-- start RECORDS TO USE --
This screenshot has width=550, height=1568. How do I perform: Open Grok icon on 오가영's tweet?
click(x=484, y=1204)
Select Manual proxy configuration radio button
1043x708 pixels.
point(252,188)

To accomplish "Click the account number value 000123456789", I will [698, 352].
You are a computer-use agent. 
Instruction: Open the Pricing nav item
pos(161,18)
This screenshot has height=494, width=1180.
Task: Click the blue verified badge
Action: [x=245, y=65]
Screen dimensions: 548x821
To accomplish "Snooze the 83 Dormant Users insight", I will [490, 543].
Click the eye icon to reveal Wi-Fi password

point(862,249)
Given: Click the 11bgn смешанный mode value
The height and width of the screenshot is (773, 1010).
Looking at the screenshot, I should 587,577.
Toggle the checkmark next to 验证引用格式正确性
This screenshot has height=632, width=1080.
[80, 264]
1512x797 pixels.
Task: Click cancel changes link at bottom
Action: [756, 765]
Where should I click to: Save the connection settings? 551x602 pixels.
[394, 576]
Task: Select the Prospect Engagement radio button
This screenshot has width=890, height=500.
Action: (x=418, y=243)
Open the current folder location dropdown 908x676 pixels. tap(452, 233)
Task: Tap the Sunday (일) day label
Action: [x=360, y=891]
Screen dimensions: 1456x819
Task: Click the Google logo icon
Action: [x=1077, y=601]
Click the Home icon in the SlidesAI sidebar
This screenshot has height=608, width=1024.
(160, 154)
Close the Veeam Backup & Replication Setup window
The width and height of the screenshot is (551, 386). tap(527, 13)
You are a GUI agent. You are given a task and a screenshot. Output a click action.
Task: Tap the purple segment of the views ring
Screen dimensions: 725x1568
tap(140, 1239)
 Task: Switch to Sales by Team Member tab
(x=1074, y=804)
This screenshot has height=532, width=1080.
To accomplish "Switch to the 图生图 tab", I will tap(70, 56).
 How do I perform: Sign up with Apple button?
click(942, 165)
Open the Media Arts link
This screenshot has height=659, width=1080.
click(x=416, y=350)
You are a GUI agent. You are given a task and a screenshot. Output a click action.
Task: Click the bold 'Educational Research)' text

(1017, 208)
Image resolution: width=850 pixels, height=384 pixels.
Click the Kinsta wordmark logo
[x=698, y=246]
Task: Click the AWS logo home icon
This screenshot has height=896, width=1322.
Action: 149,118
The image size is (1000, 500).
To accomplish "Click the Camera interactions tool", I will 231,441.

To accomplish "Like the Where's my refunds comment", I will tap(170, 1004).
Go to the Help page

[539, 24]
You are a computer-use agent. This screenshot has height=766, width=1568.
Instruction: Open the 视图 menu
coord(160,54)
-- end RECORDS TO USE --
*BRIEF*
Copy the lines from the first one through the line containing "point(252,188)", switching "tweet" to "post" and leaving everything else unchanged.

*TASK RESULT*
This screenshot has width=550, height=1568. How do I perform: Open Grok icon on 오가영's post?
click(x=484, y=1204)
Select Manual proxy configuration radio button
1043x708 pixels.
point(252,188)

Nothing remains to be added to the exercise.